Problem: Pull every line containing "field" from the entries.

Material for this task:
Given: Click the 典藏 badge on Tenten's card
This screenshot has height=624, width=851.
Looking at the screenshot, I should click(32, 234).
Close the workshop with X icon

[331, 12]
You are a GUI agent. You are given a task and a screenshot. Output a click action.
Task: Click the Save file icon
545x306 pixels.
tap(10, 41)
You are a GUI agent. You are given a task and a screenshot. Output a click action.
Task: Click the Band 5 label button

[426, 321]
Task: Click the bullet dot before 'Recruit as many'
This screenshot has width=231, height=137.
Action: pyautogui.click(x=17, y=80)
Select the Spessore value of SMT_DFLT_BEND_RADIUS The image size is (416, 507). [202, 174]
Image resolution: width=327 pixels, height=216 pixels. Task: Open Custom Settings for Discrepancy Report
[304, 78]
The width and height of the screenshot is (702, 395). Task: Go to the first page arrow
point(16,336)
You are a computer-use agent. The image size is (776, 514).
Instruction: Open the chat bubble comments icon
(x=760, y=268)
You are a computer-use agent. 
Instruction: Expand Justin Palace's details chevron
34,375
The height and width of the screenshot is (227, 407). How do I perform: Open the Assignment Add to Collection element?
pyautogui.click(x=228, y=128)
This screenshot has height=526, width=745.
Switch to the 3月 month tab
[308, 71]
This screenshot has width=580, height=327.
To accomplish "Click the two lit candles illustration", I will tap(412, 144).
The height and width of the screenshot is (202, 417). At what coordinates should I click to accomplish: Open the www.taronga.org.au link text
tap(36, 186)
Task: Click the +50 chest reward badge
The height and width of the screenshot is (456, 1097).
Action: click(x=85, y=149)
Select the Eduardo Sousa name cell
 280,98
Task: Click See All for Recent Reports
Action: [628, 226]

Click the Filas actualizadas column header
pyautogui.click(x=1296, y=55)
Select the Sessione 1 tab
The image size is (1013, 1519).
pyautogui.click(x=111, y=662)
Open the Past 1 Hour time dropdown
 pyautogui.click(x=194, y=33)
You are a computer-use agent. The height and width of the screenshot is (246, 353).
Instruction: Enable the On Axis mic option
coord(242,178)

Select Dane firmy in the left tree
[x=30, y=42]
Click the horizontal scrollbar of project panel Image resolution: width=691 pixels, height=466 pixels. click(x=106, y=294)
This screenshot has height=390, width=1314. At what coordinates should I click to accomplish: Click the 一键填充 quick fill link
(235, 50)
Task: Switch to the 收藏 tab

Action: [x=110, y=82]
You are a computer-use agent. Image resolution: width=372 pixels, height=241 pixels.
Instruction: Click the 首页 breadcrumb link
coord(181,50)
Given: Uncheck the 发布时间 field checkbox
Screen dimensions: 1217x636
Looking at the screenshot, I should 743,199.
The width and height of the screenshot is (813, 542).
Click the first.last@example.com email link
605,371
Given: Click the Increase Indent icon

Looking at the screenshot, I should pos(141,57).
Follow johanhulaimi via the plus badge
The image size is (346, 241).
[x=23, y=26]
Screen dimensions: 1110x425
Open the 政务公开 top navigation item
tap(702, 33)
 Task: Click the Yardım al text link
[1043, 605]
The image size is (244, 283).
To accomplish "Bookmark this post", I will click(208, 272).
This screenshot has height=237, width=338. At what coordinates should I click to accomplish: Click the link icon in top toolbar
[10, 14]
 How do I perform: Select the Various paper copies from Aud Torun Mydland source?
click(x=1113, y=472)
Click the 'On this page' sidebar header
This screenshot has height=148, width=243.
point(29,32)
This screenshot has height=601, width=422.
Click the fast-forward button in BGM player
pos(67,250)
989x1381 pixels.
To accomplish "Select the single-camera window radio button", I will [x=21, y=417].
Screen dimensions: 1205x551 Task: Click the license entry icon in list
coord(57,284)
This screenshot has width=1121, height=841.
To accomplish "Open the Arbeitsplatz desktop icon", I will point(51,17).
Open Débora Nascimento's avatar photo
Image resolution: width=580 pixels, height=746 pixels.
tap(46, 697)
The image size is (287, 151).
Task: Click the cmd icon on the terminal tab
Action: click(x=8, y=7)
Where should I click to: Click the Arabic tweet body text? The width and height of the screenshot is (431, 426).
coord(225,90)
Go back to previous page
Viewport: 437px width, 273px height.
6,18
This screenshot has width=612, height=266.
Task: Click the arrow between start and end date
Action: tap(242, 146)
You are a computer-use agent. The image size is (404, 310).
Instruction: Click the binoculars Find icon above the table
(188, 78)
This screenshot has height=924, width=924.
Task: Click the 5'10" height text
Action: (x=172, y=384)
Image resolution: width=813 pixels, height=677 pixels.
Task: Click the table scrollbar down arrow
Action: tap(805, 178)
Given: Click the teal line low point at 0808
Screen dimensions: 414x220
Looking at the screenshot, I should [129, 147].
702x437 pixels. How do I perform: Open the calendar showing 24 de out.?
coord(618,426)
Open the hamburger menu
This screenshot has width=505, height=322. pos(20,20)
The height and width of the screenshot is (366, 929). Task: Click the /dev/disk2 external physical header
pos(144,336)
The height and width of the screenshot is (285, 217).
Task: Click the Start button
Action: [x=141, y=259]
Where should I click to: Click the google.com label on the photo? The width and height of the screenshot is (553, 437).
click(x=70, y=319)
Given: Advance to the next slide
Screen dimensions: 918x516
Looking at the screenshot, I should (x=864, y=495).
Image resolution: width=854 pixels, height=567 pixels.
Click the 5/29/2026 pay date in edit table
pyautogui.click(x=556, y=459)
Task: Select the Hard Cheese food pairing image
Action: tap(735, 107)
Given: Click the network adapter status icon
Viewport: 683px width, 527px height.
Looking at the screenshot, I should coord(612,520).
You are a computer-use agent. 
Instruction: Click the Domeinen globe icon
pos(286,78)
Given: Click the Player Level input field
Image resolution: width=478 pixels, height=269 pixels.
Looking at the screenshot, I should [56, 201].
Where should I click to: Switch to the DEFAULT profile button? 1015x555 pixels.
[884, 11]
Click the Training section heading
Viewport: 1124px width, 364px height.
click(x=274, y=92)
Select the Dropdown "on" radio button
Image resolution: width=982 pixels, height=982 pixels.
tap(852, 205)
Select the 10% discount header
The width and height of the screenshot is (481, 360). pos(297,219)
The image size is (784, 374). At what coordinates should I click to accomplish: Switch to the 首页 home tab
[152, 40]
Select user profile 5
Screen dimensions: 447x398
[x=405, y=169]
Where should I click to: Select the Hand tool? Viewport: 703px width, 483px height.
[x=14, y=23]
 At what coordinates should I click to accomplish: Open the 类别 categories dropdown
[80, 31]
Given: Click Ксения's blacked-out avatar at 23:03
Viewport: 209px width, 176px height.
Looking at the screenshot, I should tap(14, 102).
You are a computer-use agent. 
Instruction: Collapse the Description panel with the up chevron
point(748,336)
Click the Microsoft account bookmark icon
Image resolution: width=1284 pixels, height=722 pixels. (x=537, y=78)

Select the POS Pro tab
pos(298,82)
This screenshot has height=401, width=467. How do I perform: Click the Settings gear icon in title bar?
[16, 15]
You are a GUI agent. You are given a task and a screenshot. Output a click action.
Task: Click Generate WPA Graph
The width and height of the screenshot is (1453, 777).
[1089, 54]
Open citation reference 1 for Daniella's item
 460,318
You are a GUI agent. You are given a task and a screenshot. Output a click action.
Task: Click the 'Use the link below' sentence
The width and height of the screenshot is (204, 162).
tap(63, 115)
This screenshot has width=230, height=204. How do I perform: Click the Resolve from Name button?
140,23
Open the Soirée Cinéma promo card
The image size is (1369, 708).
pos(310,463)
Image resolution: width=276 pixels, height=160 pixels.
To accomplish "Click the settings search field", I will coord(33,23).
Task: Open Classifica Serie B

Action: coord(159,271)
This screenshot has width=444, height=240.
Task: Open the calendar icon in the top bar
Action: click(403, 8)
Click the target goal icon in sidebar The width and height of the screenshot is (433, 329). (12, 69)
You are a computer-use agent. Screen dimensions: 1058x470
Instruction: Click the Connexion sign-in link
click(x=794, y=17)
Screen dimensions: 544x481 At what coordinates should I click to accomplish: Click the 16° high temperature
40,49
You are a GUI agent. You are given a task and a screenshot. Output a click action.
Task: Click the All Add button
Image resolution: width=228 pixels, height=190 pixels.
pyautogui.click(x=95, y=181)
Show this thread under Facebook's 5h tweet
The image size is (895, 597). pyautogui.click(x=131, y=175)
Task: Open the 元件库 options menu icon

Task answer:
Given: Uncheck the 发布时间 field checkbox
Given: Click the Player Level input field
To accomplish "Click the settings search field", I will coord(33,23).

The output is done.